Heavyweights in the industry include the Royal Swaziland Sugar Corporation (RSSC) and Ubombo Sugar, all in the Lubombo region.
Their Managing Directors (MDs), Nick Jackson and Oswald Magwenzi, respectively, presented their case during a State of Water Affairs Meeting hosted by the National Disaster Management Agency (NDMA) at the Happy Valley Resort yesterday.
Jackson put forward that if the dry conditions persisted and water provision through irrigation was cut off, it would see RSSC making colossal losses of up to E700 million per year.
He said the impact would be felt up to 2018. He said the drought started affecting RSSC cane plantations in 2014 as rainfall that was recorded that year was the lowest in 35 years.
This trend continued in 2015 and the organisation’s response was to implement a self-imposed water usage restriction by 50 per cent.
He said the moderate level of rainfall in the past two years mirrored that which was recorded in 1980.

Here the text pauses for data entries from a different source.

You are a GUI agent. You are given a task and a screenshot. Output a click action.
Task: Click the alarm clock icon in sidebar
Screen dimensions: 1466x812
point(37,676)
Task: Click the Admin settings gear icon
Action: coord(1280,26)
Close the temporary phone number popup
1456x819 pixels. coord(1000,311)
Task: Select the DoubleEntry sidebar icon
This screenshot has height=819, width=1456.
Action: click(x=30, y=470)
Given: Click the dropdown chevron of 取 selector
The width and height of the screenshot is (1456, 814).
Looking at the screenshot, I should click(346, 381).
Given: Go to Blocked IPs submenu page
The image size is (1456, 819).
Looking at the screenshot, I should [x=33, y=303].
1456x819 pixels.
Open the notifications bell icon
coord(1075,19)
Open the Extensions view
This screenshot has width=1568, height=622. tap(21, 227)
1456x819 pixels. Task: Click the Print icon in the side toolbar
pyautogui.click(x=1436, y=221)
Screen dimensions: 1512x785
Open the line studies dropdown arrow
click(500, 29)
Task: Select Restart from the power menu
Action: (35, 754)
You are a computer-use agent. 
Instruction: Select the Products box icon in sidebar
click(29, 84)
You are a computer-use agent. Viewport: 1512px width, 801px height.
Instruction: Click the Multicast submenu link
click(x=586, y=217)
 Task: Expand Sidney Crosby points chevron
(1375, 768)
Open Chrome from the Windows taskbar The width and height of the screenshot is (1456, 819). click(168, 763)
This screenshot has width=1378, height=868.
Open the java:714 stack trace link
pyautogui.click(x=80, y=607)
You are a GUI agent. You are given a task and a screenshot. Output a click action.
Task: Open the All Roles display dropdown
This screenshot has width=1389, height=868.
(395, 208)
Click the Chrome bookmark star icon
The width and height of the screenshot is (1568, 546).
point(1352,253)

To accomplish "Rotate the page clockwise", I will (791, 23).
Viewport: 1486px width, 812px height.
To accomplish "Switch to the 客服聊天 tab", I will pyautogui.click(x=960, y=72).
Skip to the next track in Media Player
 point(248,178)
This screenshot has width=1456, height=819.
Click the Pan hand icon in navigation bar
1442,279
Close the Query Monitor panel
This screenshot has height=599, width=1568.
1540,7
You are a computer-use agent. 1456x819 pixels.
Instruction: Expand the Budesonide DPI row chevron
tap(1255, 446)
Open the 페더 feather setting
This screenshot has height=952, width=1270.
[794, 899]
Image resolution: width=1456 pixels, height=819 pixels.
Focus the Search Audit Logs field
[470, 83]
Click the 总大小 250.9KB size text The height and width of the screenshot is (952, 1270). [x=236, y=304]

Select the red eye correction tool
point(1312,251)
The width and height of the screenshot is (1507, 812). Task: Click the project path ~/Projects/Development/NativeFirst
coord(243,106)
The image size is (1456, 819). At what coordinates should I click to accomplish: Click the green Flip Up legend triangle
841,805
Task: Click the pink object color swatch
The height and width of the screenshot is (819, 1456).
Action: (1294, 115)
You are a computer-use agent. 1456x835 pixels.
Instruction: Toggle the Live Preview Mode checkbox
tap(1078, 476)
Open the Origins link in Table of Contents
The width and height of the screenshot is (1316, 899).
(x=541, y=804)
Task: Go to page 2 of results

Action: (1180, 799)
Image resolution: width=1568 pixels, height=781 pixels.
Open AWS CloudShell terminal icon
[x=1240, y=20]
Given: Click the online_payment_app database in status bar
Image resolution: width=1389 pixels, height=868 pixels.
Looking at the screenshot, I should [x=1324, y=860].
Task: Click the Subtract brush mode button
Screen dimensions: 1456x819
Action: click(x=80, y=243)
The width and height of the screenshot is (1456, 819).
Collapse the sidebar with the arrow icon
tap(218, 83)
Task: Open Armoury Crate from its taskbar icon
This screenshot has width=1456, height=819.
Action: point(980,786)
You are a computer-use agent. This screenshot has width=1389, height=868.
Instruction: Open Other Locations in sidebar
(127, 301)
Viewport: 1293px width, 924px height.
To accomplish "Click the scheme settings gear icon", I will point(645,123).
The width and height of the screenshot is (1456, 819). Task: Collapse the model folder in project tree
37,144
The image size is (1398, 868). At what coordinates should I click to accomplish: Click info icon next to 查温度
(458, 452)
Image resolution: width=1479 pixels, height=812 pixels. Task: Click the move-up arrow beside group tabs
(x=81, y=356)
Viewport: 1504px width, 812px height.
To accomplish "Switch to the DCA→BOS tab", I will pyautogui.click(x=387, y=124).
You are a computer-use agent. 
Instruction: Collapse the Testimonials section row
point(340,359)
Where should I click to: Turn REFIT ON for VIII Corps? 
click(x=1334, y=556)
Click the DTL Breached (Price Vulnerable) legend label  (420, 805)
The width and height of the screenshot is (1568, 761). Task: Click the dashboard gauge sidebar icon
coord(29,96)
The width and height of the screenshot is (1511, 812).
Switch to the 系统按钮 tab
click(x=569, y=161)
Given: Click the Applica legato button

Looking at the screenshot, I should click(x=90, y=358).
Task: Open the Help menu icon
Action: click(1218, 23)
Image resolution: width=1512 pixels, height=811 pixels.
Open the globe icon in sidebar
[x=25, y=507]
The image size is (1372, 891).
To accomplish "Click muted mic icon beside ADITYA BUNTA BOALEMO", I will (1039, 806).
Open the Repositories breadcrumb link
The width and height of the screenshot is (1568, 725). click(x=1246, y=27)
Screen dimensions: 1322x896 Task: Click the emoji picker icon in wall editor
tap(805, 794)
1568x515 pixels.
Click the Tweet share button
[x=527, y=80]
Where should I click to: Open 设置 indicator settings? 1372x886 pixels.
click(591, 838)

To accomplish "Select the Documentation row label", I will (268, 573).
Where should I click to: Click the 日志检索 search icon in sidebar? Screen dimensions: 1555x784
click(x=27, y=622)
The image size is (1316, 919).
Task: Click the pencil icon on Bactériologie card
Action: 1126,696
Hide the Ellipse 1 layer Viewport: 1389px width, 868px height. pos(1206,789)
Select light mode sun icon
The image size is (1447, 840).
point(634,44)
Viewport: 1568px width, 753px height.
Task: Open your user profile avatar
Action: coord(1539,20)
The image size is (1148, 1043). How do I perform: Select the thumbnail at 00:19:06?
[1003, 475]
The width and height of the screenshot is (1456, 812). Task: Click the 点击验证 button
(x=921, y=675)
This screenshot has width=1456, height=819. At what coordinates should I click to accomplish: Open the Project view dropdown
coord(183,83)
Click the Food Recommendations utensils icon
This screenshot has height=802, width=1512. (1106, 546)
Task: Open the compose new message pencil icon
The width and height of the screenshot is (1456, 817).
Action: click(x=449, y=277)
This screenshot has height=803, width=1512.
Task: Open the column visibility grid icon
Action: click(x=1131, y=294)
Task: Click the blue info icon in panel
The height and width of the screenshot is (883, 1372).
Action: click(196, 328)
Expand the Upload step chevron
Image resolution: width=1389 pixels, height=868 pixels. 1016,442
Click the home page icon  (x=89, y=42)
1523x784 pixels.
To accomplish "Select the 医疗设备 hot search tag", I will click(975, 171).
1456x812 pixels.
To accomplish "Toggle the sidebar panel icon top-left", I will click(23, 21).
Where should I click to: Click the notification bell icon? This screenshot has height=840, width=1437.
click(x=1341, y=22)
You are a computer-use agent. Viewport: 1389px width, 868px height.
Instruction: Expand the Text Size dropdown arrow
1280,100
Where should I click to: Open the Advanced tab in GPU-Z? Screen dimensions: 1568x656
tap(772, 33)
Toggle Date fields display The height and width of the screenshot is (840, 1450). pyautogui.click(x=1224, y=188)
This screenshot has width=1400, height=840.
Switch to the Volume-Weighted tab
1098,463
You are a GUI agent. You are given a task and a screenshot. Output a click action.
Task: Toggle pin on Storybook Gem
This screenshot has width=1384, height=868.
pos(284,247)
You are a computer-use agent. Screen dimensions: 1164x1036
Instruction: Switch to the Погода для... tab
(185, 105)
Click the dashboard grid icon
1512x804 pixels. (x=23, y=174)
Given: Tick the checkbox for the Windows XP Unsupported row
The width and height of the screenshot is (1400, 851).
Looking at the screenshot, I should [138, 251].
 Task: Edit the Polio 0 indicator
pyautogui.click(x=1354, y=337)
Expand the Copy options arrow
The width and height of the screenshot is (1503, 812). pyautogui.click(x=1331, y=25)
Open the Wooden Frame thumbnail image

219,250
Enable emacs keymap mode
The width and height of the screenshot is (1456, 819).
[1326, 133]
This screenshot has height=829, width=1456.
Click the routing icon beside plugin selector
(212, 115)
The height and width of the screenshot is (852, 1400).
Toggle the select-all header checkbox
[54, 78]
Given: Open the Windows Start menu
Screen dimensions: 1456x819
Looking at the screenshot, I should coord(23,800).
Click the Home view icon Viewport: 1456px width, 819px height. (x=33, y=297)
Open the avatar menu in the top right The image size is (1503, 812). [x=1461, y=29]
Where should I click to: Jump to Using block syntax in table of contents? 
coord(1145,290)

Jackson spoke about some of the strategies of managing the drought situation, such as priority ranking for irrigation, whereby water is focused on nursery fields, planting cane, first irrigation to germinate crops after harvesting and so on.
He said RSSC had two main estates which are Simunye (Ngomane and Mlawula) fed from the Mnjoli Dam, and Mhlume and IYSIS which are fed from Maguga Dam.
These dams have been greatly affected by the drought. The past two have been exceptionally dry years and, therefore, eroded the Mnjoli Dam to five per cent and exhausted the current allocation in Maguga.